**Brief**
From the records below, set down exactly the lines starting with the line that contains "The image size is (2100, 1440)." and going on through the line that contains "Remove Hat row from the order". Nothing else is wanted.

**Recorded information**
-.-.-

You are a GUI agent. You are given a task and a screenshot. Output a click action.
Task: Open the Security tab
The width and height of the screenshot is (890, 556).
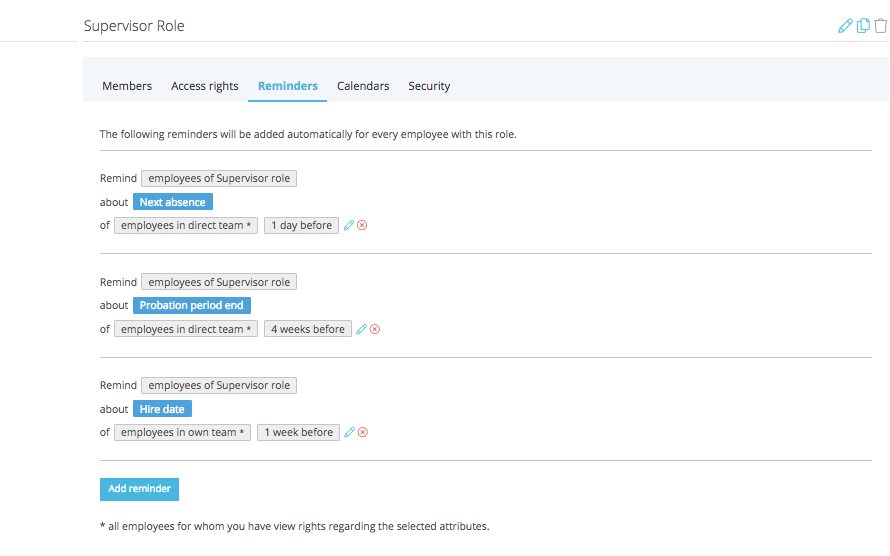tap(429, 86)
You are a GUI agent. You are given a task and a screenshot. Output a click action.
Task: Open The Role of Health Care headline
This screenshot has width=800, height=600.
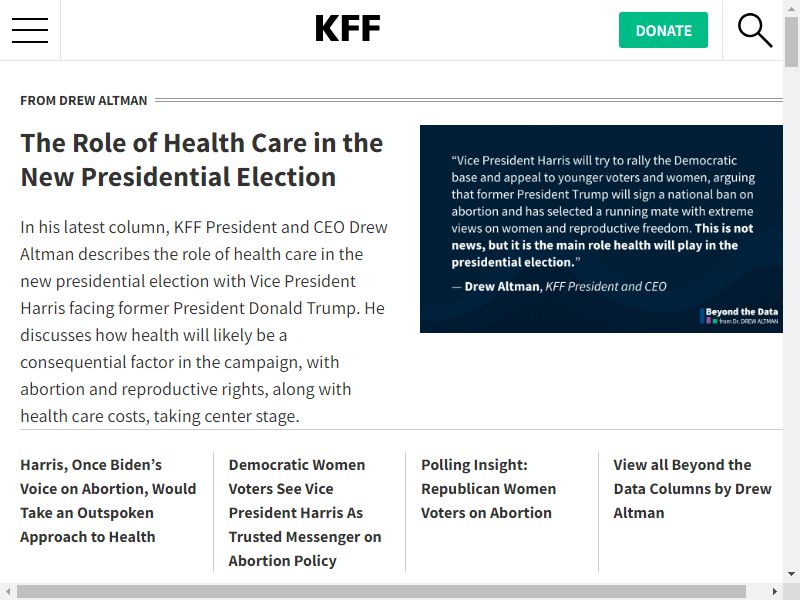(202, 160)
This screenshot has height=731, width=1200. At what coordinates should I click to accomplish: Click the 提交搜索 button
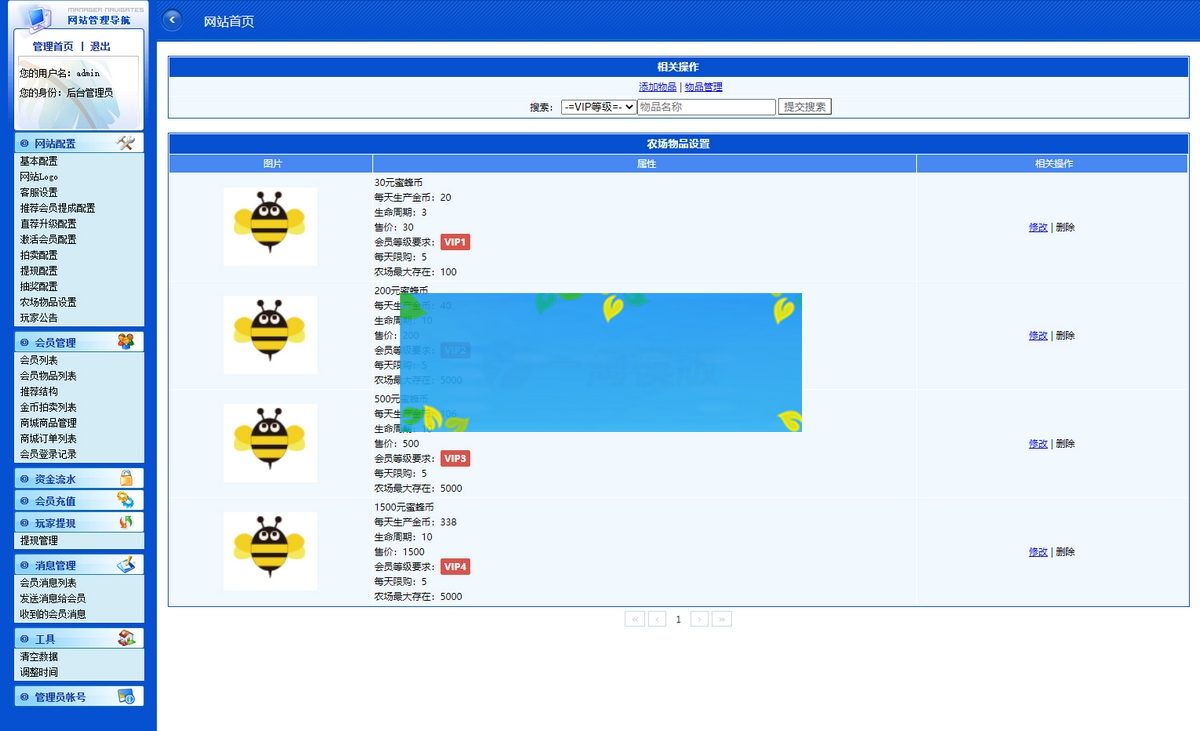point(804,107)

-.-.-

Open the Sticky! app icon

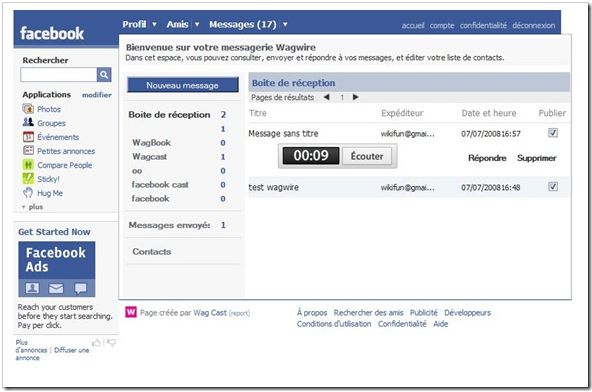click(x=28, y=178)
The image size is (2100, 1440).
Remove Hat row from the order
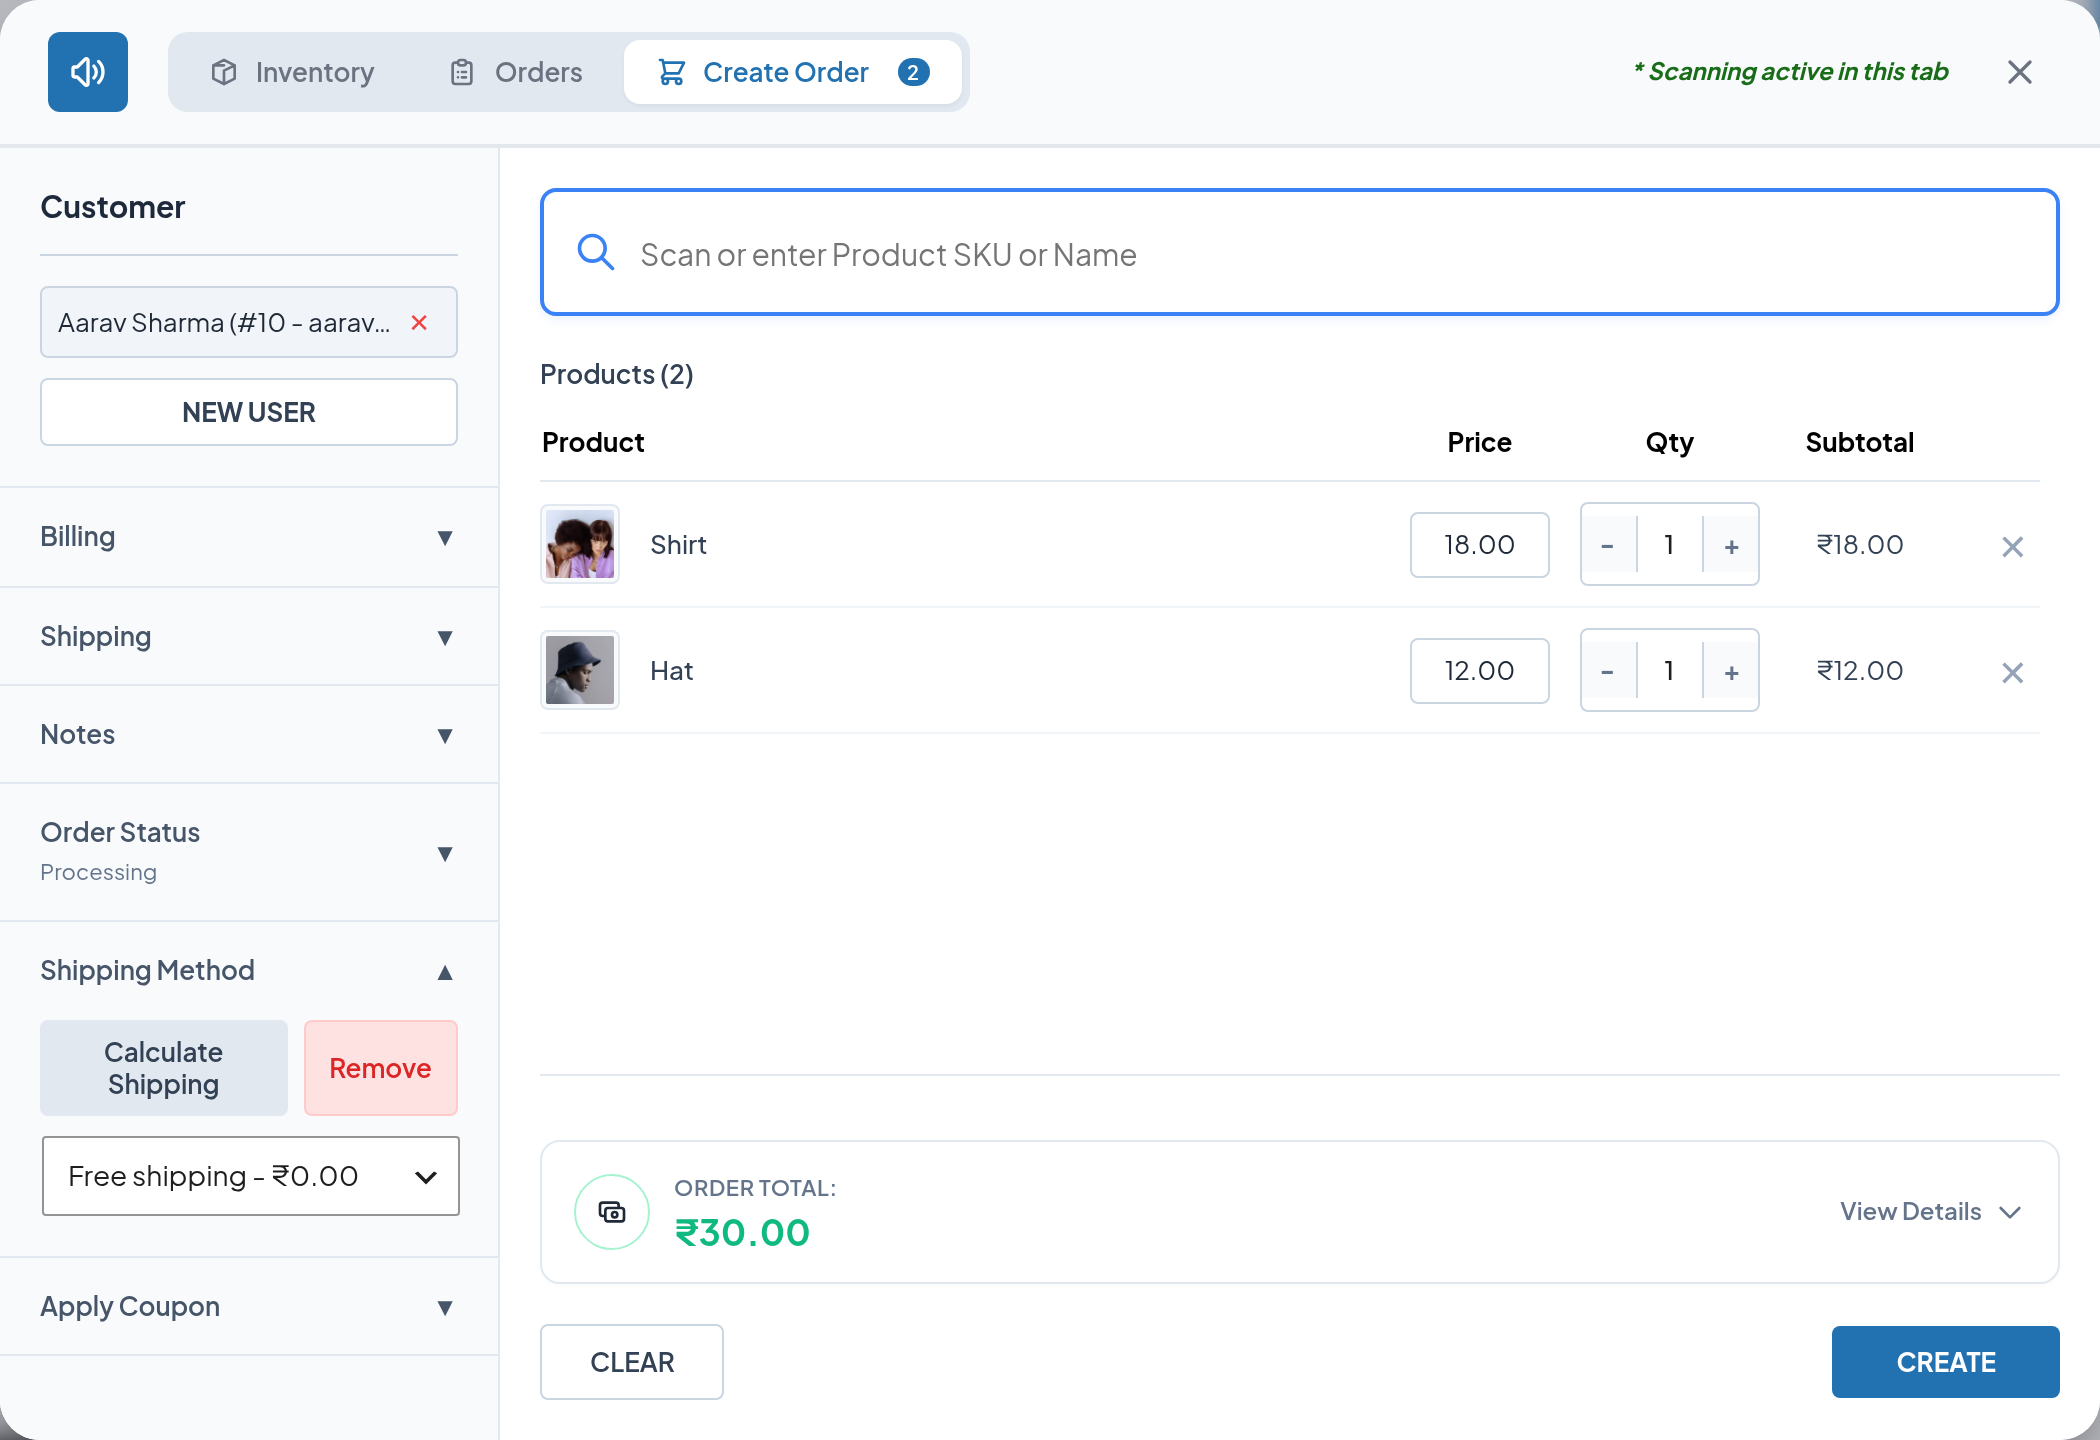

-.-.-

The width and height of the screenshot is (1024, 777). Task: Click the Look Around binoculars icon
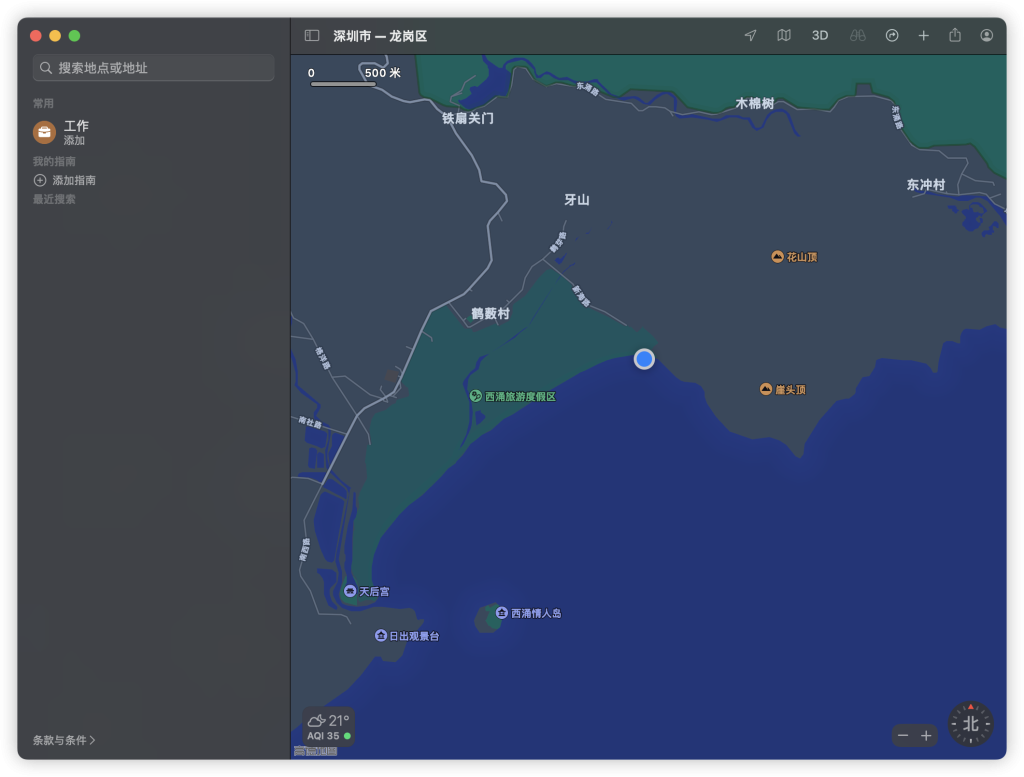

-.-.-

**Output of the task**
The image size is (2100, 1440).
Remove Hat row from the order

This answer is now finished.